Text for analysis:
********
For a long time there was this idea that you could train the body only, and you should refer students to a therapist for anything else. That’s like showing up to a session with your ears plugged and blinders on. No one does that. And if you’re a personal trainer or health coach you know everything you’re doing is behavior change so you better believe you’re working with the mind too.
All physical exercise has some kind of intensity. Usually we use a scale of 1-10. Our mental and emotional state also has an intensity to it. We rarely talk about that or ever notice how it is related to sensations in the body. We can use that same scale of 1-10 here as well. This intensity scale is probably the hardest thing to teach, especially beyond the physical. So many of us live in some kind of override where we can no longer feel any change or difference between those numbers. It’s all or nothing. A 1 or 10 with nothing in between. At least not at first.
Exercise triggers the sympathetic nervous system. It’s a giant ON switch. That’s part of why it feels so good to move when you’re stressed out. The body through the nervous system is asking for action. Exercise is action. Positive charge meeting a positive charge. Directing our awareness during exercise, incorporating recovery and using that 1-10 scale beyond the physical is a way to practice feeling that charge in the nervous system and replacing it in real time in a controlled environment.
We can use ANY kind of exercise to lower our stress reactions in the real world. It doesn't matter what the intensity of that exercise is. What matters is that we are paying attention to that discomfort (not dissociating from it), that we are present and noticing, feeling, and making choices. Those 3 things are key to turning exercise for physical fitness into exercise for mental resilience.
Notice Feel Choose
Let’s break those down.
NOTICE
What is going on in the body and in your head.
********
Dataset extract:
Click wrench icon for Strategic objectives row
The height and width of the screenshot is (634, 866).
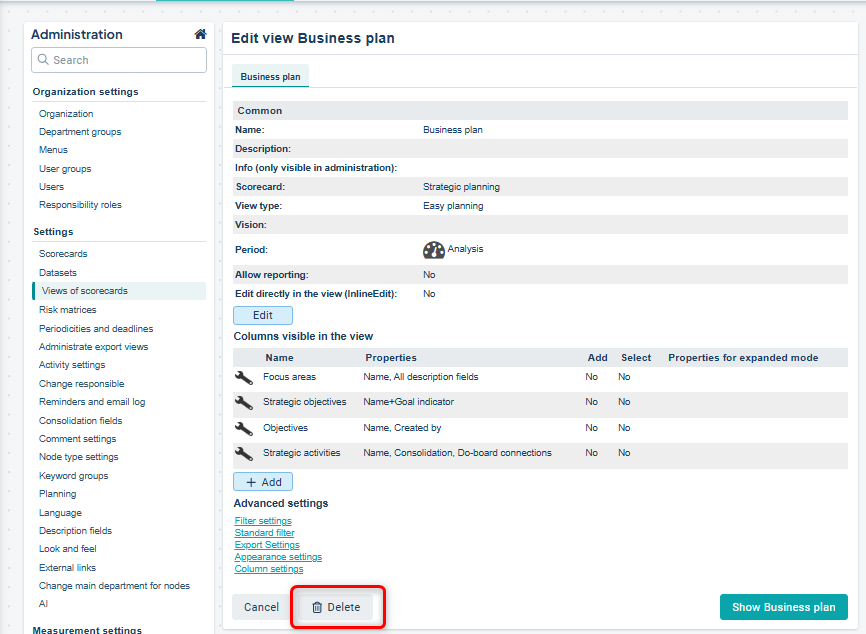(244, 402)
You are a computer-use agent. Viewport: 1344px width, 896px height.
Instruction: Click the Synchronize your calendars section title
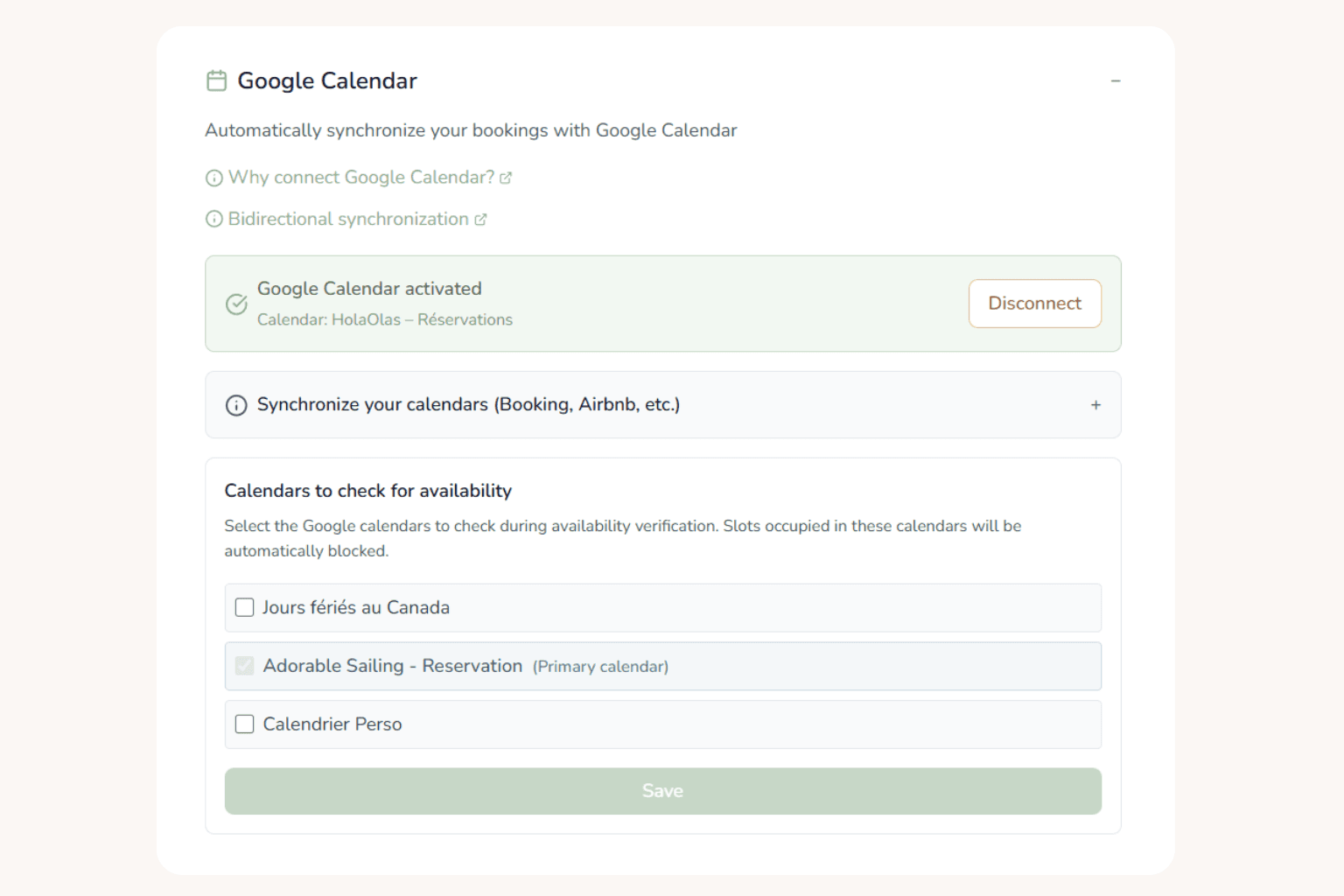coord(468,404)
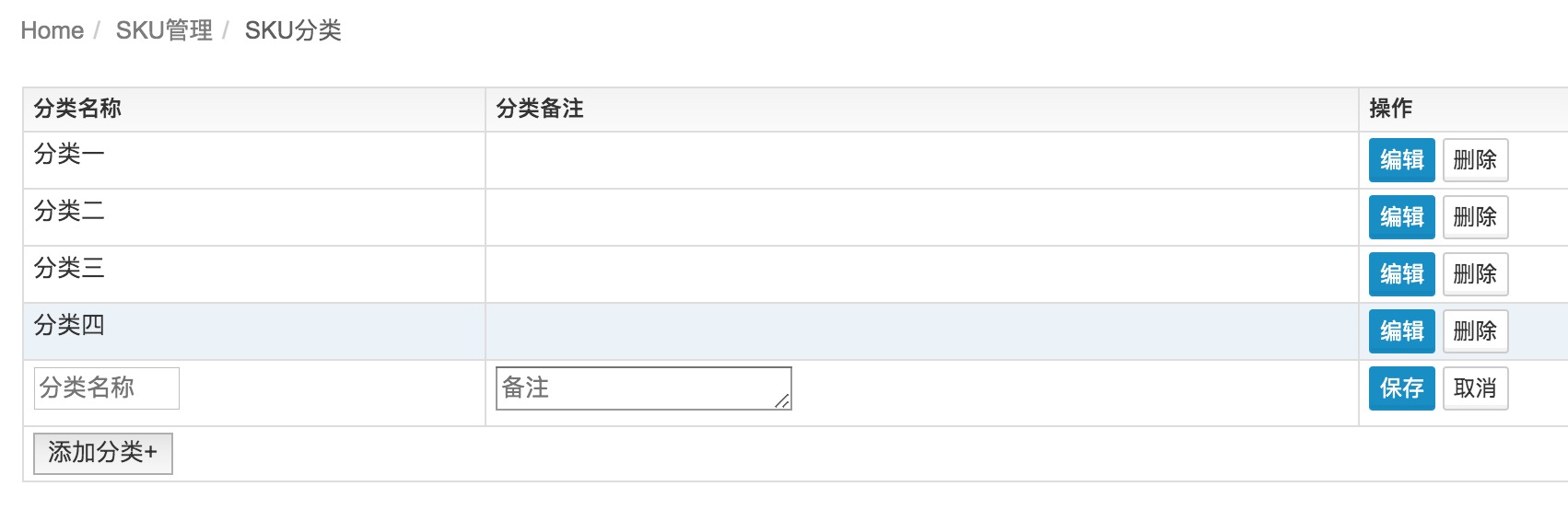Click 编辑 beside 分类三
The image size is (1568, 521).
tap(1401, 274)
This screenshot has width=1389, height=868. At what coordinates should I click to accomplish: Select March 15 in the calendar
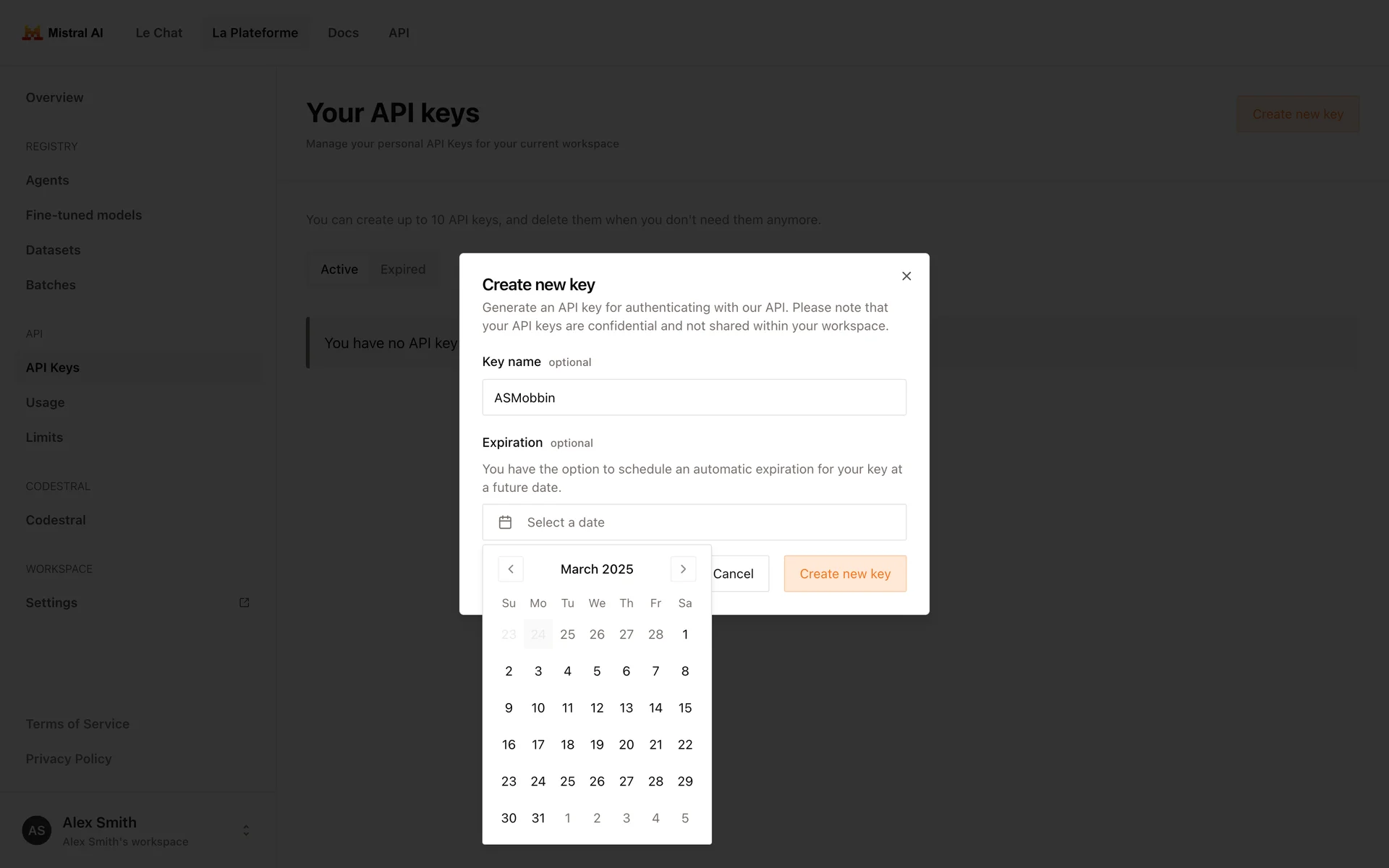685,708
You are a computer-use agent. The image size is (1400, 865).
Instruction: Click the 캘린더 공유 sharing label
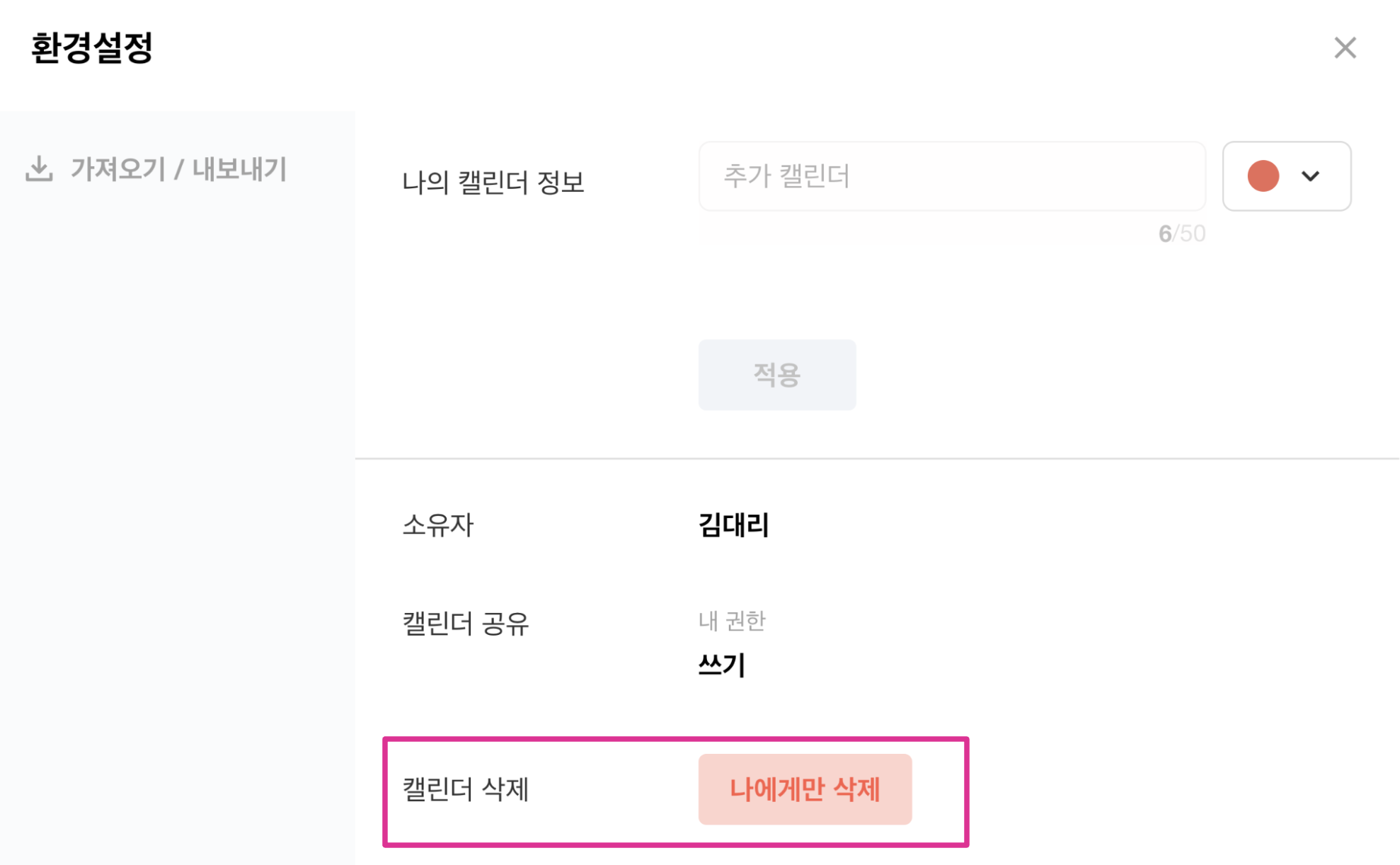pyautogui.click(x=465, y=624)
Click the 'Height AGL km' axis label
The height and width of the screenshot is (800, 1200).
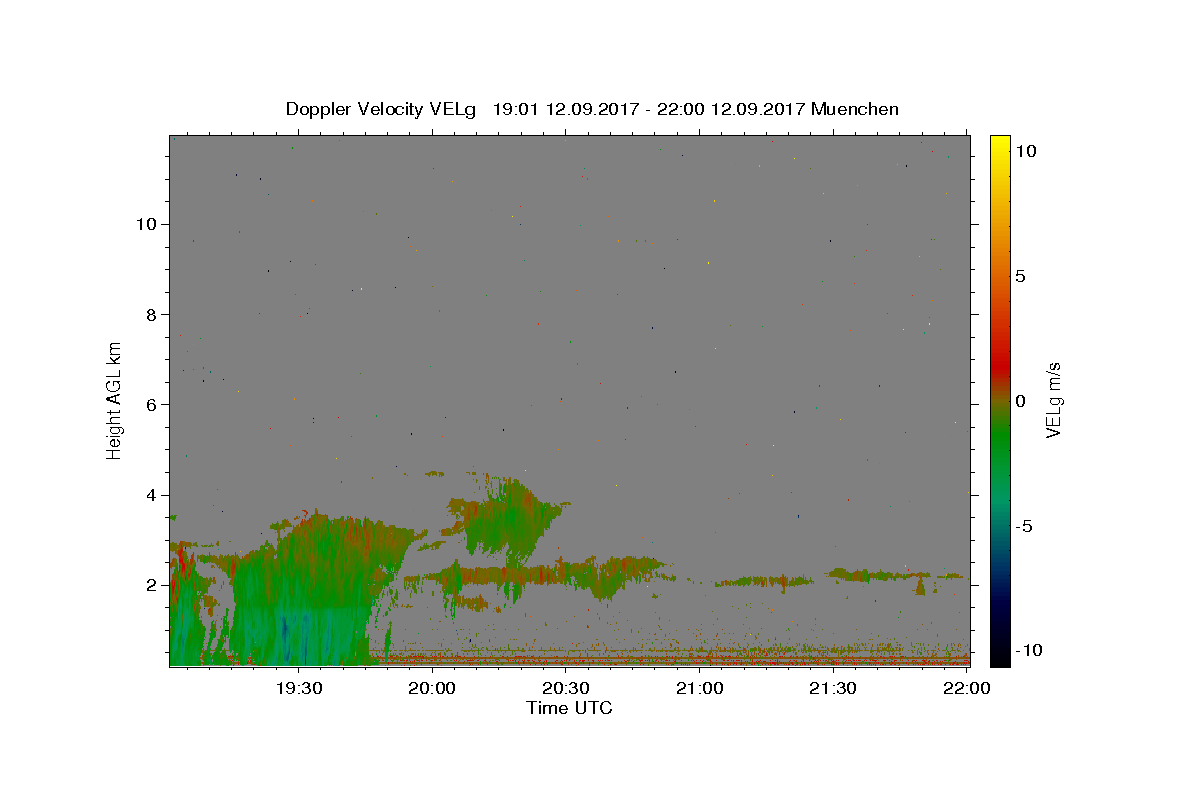coord(115,399)
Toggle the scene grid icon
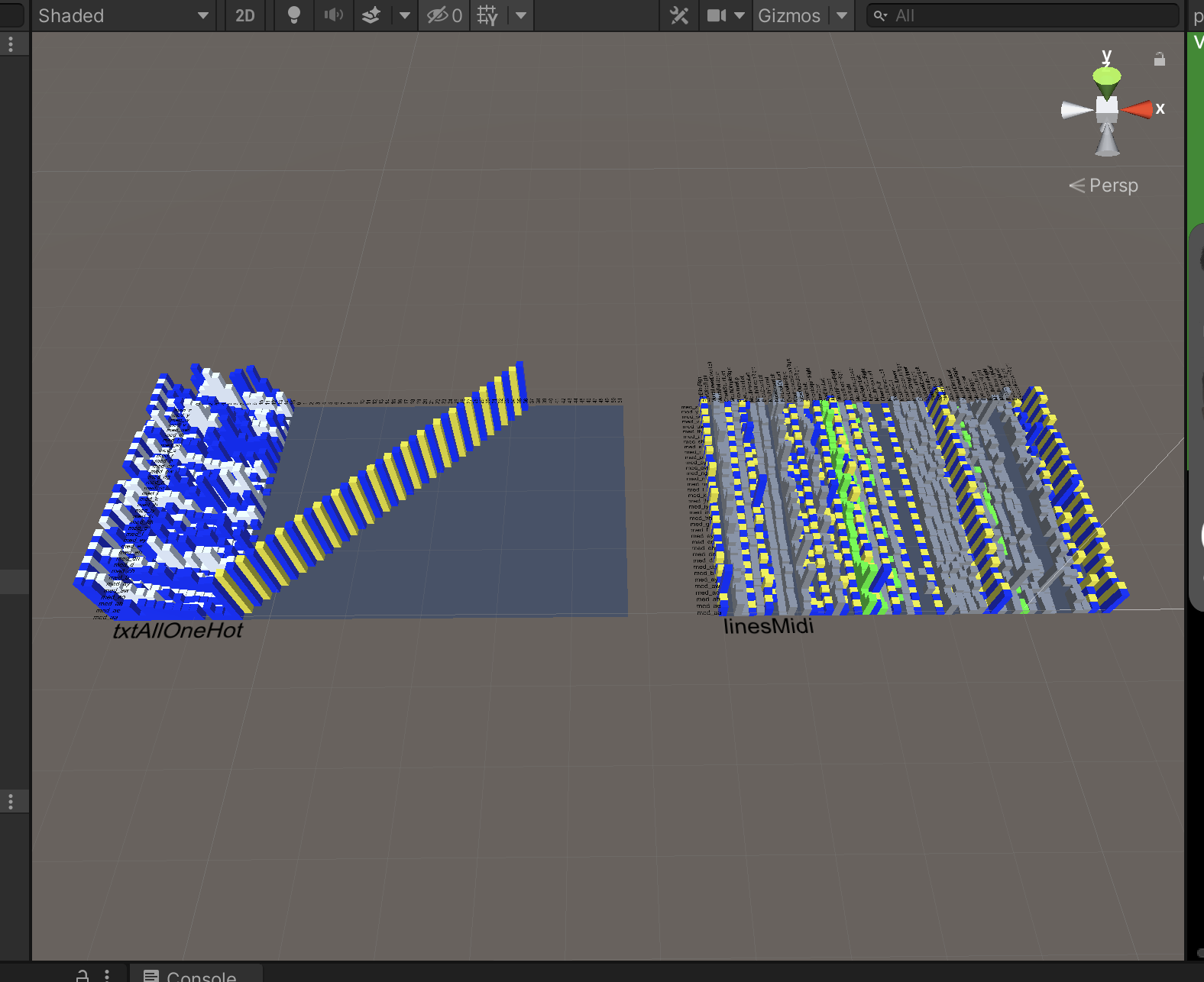Viewport: 1204px width, 982px height. coord(487,16)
********
Try it: Can you pick up the text above on exercise and mental resilience right after its last line, "What is going on in the body and in your head."?

The answer:
Where is the effort? Where is there ease? Where is the pain? Where is the strength, mobility, stability, or lack of it? Scan the body with curiosity. Then NOTICE the story (stories) that come up in your head about all of those things. There will be at least one, probably many. Just noticing that you have stories about your body is a breakthrough. You don’t have to do anything but notice them at first. Remember this isn't therapy.
Now…
FEEL
Typically we move away from discomfort of any kind. Anything that makes us uncomfortable or seems painful or intense, the mind will convince you to stop. But this is a time to practice feeling. Is that really painful or is it new? Is it uncertainty? Is that physical pain or is it danger?
Is there emotional feeling along with the physical? Fun fact: all pain is accompanied by some emotion. Often that’s fear or anger. Could be something else as well. What is it for you?
Now CHOOSE
What are you going to do with all of that information? What are your options? That depends on what you find. The choice you make is how we start to rewire those trigger reactions. The choices are how we discharge that stress energy and teach the nervous system that not everything in the modern world is a tiger ready to eat us for dinner.
So let’s look at what some of those choices are and how we can apply them to real world situations in different kinds of exercise.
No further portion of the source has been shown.